Medical Image Analysis | 2013
Gemma Piella; Mathieu De Craene; Constantine Butakoff; Vicente Grau; Cheng Yao; Shahrum Nedjati-Gilani; Graeme P. Penney; Alejandro F. Frangi
This paper presents a new registration framework for quantifying myocardial motion and strain from the combination of multiple 3D ultrasound (US) sequences. The originality of our approach lies in the estimation of the transformation directly from the input multiple views rather than from a single view or a reconstructed compounded sequence. This allows us to exploit all spatiotemporal information available in the input views avoiding occlusions and image fusion errors that could lead to some inconsistencies in the motion quantification result. We propose a multiview diffeomorphic registration strategy that enforces smoothness and consistency in the spatiotemporal domain by modeling the 4D velocity field continuously in space and time. This 4D continuous representation considers 3D US sequences as a whole, therefore allowing to robustly cope with variations in heart rate resulting in different number of images acquired per cardiac cycle for different views. This contributes to the robustness gained by solving for a single transformation from all input sequences. The similarity metric takes into account the physics of US images and uses a weighting scheme to balance the contribution of the different views. It includes a comparison both between consecutive images and between a reference and each of the following images. The strain tensor is computed locally using the spatial derivatives of the reconstructed displacement fields. Registration and strain accuracy were evaluated on synthetic 3D US sequences with known ground truth. Experiments were also conducted on multiview 3D datasets of 8 volunteers and 1 patient treated by cardiac resynchronization therapy.
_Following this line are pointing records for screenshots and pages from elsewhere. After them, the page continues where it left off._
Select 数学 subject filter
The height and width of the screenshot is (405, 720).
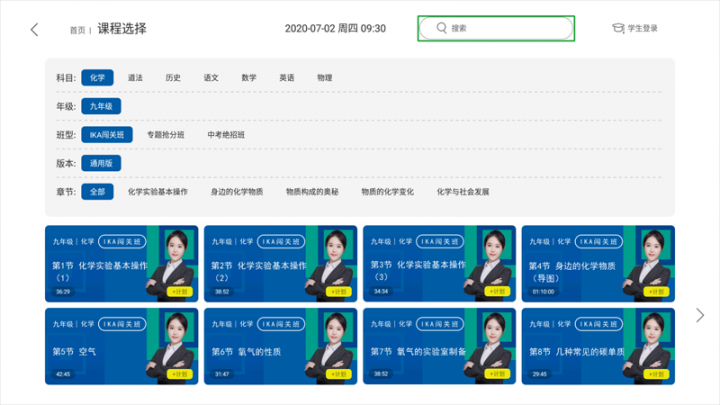[249, 78]
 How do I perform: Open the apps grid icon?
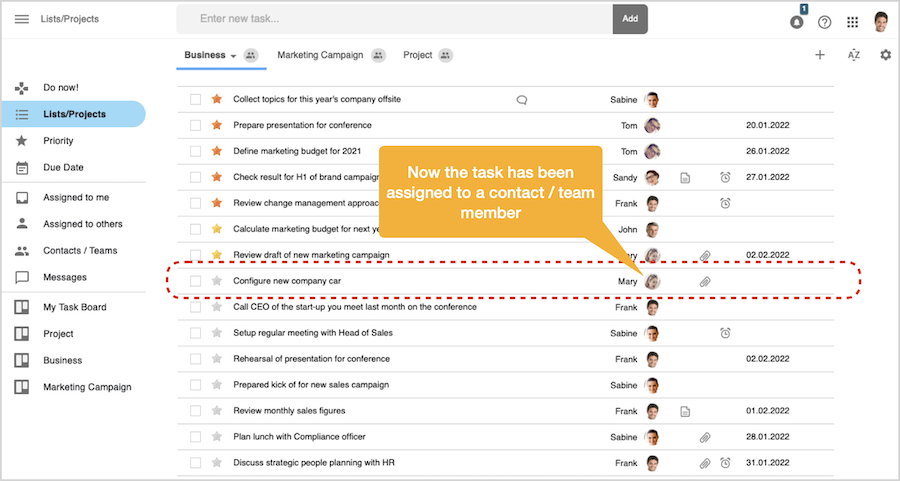pos(852,22)
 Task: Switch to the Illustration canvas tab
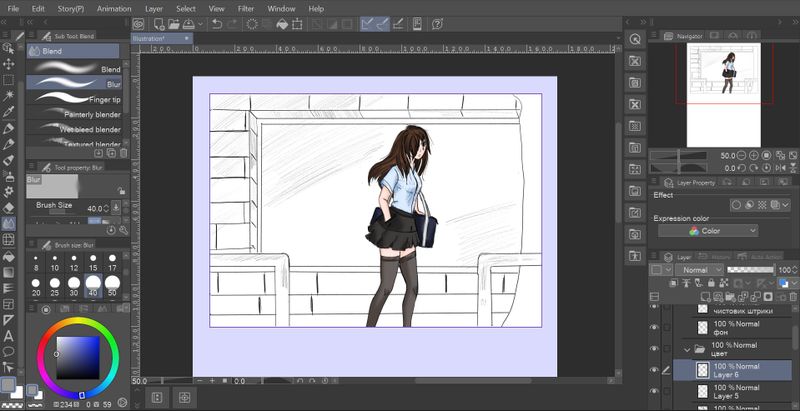tap(149, 38)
Strain curves obtained from our multiview approach were compared to the single-view case, as well as with other multiview approaches. For healthy cases, the inclusion of several views improved the consistency of the strain curves and reduced the number of segments where a non-physiological strain pattern was observed. For the patient, the improvement (pacing ON vs. OFF) in synchrony of regional strain correlated with clinician blind assessment and could be seen more clearly when using the multiview approach.